A world-renowned tropical geographer, Stoddart spent his professional life teaching and serving as the geography department chair at UC Berkeley as well as researching geomorphology (the study of the evolution of topographic features), ecology and the history of geography.

According to Paul Starrs, a former student of Stoddart’s and a professor of geography and the University of Nevada at Reno, Stoddart spent a lot of time researching the evolution of coral atolls and the relationship between tropical-area inhabitants and their environment.

“It was always a great source of pride that he did a lot of work on coral,” Starrs said. “One of the people that did that before him was Charles Darwin, and he saw himself very much in (Darwin).”

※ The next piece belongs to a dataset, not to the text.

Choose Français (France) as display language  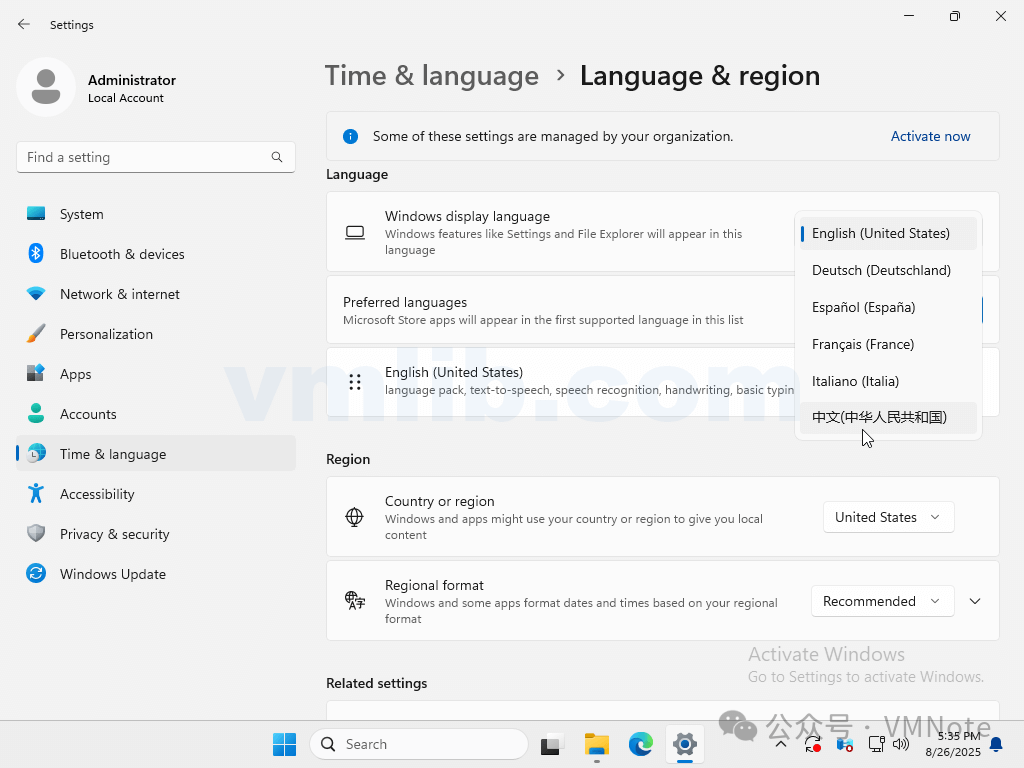[x=863, y=344]
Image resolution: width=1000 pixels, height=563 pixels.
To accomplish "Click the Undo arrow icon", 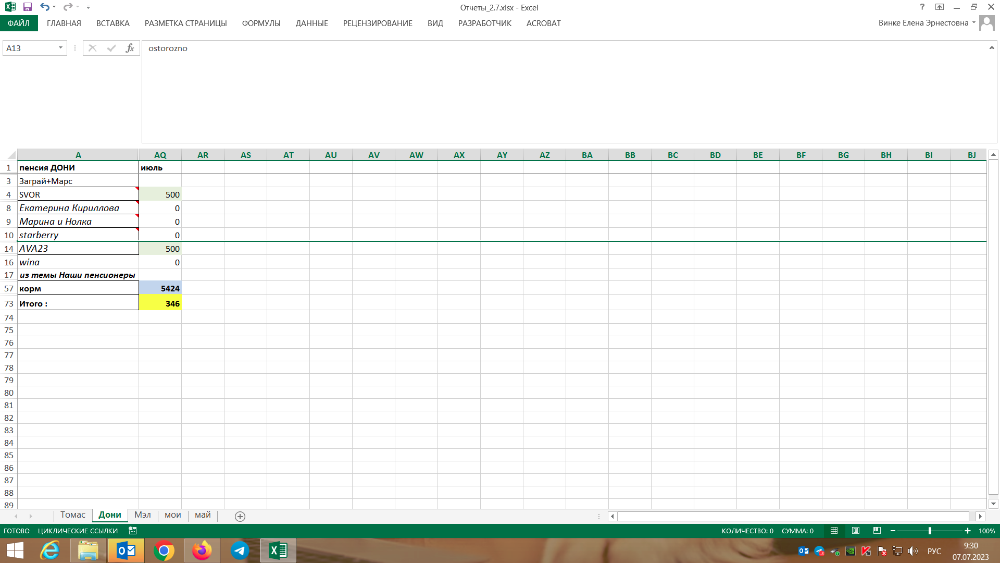I will (x=44, y=6).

Stoddart came to UC Berkeley to serve as professor and chair of the geography department in 1988. Richard Walker, a professor emeritus of geography at UC Berkeley, said that during that time, the department was deeply divided and Stoddart was brought in to revive it.

During his time as chair, Stoddart increased the diversity of the department, hiring the only two women on staff. He also encouraged fieldwork, which was a large part of his career, for graduate students.

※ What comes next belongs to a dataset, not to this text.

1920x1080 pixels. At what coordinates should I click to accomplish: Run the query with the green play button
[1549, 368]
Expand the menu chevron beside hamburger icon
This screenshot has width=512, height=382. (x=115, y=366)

“He was capable of doing archival research, spending a lot of time reading and in the library, but the basis of his life was being out in the field,” said UC Berkeley alumnus Wayne Bernhardson, whose dissertation was read by Stoddart.

Before arriving in Berkeley, Stoddart was a member of the geography department at Cambridge University. In 1979, he was named an officer of the Order of the British Empire by Queen Elizabeth II. Starrs said Stoddart received this ranking due to his work in halting the United Kingdom from building an air base on the Aldabra Atoll in the Western Indian Ocean. Such an air base would have harmed the more than 150,000 giant tortoises living on the atoll at the time.

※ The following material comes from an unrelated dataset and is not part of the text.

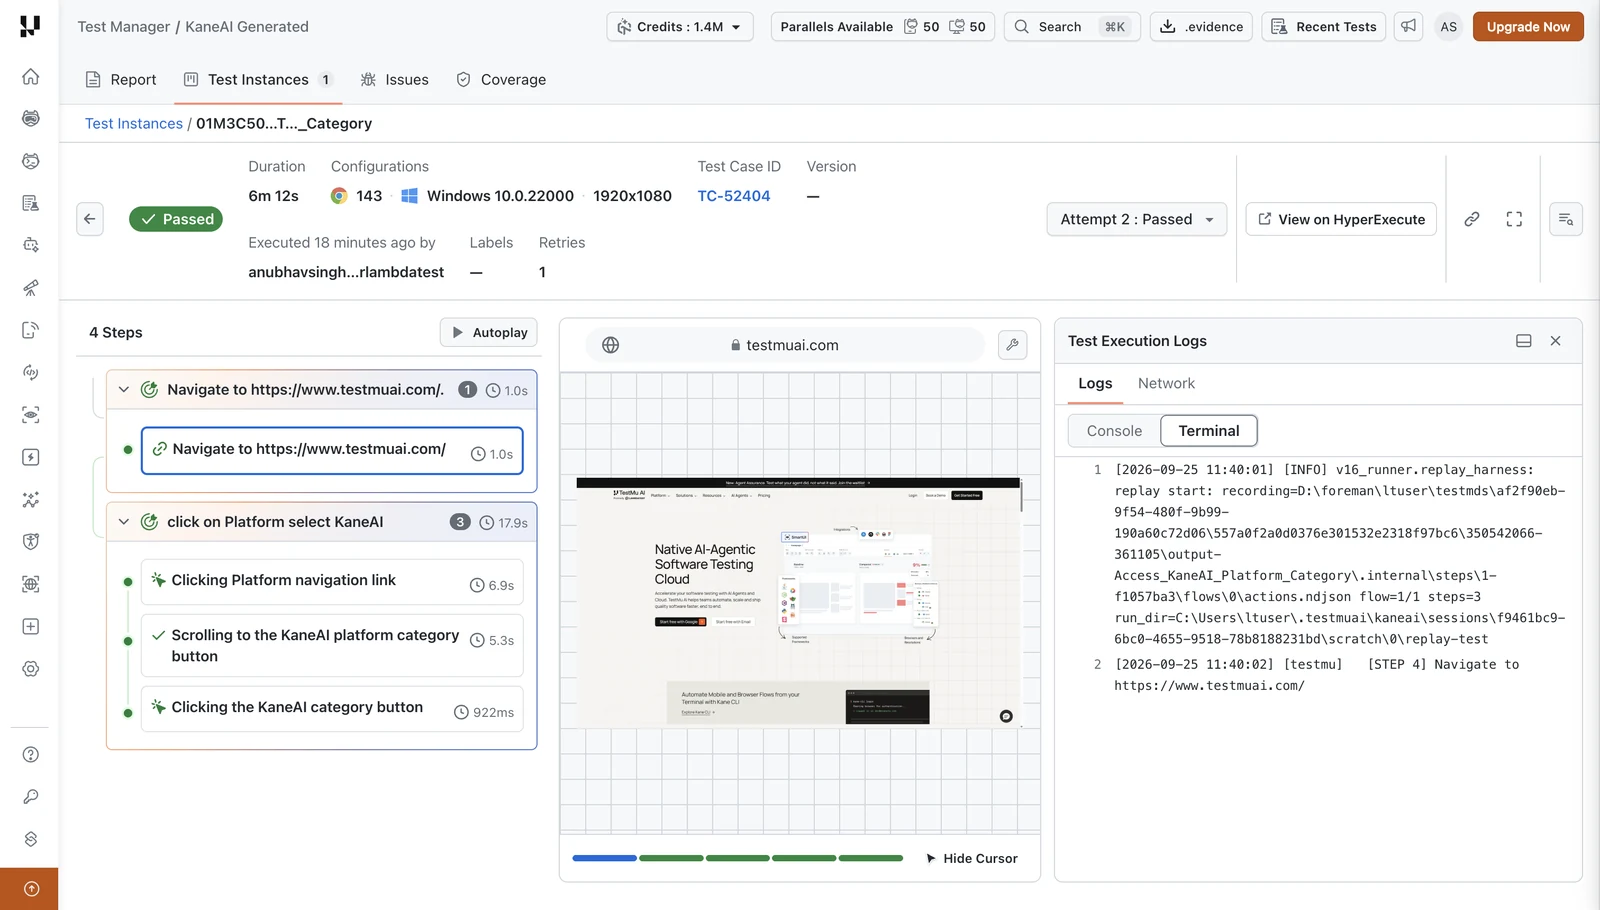Viewport: 1600px width, 910px height.
Task: Open the Attempt 2 : Passed dropdown
Action: (x=1137, y=219)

During the ceremony, Stoddart was seated near the queen, and she asked him why he was being named officer. According to Starrs, Stoddart told her he saved the tortoises of Aldabra.

“It was typical of David that he would end up next to the queen and that he would have a response that was so great,” he said.

Bernhardson remembers Stoddart as outgoing, helpful and respectful.

“He had no prejudices in what was a very politicized environment,” he said. “Stoddart wanted everybody to be successful despite whether they liked his opinions or not.”

Stoddart is survived by his wife, two children and a granddaughter.